Task goal :: Below are the records. List every line holding the word "item".
⟨
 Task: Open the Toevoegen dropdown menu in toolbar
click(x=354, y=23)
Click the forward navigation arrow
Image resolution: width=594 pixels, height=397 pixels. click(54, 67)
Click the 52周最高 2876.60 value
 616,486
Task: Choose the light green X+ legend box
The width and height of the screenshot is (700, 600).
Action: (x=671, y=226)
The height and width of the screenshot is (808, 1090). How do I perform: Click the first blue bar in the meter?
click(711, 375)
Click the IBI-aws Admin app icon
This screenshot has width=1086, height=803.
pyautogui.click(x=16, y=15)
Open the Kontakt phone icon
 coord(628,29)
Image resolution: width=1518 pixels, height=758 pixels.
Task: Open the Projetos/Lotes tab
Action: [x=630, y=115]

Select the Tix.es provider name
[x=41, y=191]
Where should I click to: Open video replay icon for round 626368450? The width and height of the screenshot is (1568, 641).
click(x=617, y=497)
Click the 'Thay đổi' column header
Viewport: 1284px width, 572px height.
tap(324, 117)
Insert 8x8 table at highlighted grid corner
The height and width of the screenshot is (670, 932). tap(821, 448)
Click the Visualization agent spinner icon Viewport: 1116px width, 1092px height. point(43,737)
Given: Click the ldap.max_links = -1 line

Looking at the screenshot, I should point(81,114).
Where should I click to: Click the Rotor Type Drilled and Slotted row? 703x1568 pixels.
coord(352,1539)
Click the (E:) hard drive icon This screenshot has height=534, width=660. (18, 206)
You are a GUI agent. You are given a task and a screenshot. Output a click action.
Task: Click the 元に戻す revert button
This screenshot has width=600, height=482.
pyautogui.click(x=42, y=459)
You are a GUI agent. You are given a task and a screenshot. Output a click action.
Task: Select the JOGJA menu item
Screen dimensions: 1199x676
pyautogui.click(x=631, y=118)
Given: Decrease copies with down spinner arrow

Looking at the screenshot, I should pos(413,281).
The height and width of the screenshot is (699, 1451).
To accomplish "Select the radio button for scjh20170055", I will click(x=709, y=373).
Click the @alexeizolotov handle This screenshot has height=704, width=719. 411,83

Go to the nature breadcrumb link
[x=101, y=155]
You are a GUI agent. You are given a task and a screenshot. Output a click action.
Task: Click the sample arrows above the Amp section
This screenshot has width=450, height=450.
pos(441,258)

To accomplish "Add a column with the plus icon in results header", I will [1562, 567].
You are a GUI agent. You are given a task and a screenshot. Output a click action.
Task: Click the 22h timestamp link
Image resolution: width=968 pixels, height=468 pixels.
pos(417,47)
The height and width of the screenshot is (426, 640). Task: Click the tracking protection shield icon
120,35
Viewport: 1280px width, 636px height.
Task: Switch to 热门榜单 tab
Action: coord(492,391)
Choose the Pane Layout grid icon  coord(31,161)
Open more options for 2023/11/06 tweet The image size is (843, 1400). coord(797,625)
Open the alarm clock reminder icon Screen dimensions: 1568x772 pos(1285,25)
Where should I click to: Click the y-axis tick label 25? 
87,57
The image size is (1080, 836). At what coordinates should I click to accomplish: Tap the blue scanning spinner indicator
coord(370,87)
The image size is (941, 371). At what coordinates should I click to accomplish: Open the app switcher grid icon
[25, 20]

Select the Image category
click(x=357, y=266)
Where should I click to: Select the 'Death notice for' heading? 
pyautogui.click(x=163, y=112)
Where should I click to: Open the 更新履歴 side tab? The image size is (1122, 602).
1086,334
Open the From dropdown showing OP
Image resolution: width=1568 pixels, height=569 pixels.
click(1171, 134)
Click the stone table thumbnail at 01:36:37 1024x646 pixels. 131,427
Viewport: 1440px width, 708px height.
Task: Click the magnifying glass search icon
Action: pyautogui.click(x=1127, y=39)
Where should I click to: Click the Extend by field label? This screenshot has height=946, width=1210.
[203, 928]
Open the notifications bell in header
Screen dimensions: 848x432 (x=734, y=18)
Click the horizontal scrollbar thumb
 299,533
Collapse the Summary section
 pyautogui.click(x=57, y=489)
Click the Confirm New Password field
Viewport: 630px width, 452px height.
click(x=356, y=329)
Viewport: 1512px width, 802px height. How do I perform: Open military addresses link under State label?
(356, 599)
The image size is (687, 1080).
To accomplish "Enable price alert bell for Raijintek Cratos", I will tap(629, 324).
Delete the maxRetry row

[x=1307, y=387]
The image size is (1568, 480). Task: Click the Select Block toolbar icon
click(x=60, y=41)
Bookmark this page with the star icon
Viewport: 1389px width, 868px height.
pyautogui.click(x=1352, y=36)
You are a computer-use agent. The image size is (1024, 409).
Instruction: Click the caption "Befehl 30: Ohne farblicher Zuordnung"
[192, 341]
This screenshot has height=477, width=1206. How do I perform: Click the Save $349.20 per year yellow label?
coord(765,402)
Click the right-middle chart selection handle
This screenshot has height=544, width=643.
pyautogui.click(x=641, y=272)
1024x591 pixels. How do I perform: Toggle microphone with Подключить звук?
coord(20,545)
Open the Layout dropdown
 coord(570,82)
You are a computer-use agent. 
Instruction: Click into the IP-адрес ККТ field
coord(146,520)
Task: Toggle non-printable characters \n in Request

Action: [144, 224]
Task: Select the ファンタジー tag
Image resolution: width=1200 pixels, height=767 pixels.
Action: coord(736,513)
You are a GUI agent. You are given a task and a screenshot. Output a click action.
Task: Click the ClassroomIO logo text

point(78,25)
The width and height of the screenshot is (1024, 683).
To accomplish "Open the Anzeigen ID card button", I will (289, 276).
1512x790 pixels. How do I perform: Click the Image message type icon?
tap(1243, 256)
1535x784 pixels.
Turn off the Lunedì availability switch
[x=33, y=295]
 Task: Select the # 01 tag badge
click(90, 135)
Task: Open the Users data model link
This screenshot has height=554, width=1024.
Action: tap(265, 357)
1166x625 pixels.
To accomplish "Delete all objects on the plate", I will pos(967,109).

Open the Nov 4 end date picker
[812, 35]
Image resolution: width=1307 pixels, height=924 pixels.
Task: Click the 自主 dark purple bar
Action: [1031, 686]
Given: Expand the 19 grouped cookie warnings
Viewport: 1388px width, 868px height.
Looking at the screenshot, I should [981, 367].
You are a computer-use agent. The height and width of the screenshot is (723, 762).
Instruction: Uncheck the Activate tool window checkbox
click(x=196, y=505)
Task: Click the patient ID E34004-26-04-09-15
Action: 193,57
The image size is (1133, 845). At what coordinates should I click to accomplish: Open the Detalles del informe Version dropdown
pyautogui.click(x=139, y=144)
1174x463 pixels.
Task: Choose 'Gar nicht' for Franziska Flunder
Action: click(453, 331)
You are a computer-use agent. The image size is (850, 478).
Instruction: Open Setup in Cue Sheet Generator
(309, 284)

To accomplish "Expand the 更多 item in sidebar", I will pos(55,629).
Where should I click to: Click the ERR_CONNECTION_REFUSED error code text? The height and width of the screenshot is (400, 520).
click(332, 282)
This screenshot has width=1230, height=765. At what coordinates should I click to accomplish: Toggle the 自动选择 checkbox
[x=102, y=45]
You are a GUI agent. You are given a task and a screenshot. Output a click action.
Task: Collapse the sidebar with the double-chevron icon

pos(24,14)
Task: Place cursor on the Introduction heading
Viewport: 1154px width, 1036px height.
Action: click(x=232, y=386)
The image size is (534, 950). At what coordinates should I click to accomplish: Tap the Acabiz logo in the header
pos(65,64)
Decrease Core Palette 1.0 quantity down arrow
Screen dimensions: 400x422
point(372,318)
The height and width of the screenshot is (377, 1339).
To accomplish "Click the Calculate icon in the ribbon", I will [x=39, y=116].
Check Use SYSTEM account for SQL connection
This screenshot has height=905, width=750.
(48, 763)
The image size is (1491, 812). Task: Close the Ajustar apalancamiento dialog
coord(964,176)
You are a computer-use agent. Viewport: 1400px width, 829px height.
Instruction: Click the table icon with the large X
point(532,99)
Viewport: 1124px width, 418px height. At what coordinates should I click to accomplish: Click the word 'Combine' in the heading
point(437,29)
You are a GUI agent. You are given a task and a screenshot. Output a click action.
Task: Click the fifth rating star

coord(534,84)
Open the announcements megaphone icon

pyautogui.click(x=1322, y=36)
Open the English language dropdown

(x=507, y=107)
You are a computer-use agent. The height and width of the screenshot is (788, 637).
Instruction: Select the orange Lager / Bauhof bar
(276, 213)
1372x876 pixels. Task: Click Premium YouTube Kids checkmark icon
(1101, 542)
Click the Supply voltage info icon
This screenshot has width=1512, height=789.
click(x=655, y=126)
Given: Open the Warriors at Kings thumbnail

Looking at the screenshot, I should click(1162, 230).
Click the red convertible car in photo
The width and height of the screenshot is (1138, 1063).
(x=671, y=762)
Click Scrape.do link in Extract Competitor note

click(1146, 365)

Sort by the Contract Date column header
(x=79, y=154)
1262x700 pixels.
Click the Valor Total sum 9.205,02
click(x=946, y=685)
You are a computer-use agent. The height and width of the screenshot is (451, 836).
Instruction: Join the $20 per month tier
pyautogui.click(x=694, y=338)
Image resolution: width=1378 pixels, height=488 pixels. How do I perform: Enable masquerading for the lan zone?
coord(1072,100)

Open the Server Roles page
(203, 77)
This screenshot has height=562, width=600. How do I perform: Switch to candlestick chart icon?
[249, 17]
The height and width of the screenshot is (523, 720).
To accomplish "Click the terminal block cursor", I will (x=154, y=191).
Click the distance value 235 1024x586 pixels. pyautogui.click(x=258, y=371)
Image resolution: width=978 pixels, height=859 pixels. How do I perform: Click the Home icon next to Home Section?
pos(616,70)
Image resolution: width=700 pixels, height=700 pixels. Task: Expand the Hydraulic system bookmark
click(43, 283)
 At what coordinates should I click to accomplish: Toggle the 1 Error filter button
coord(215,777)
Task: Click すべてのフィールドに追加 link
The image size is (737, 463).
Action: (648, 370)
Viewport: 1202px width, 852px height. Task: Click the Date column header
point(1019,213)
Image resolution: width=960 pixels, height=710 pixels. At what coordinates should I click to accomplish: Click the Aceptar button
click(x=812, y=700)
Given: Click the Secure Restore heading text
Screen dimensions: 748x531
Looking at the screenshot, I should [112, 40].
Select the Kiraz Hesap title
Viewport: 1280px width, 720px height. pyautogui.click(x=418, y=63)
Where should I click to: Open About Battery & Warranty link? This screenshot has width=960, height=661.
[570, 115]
⟩
Result ::
Task: Select the JOGJA menu item
To accomplish "Expand the 更多 item in sidebar", I will pos(55,629).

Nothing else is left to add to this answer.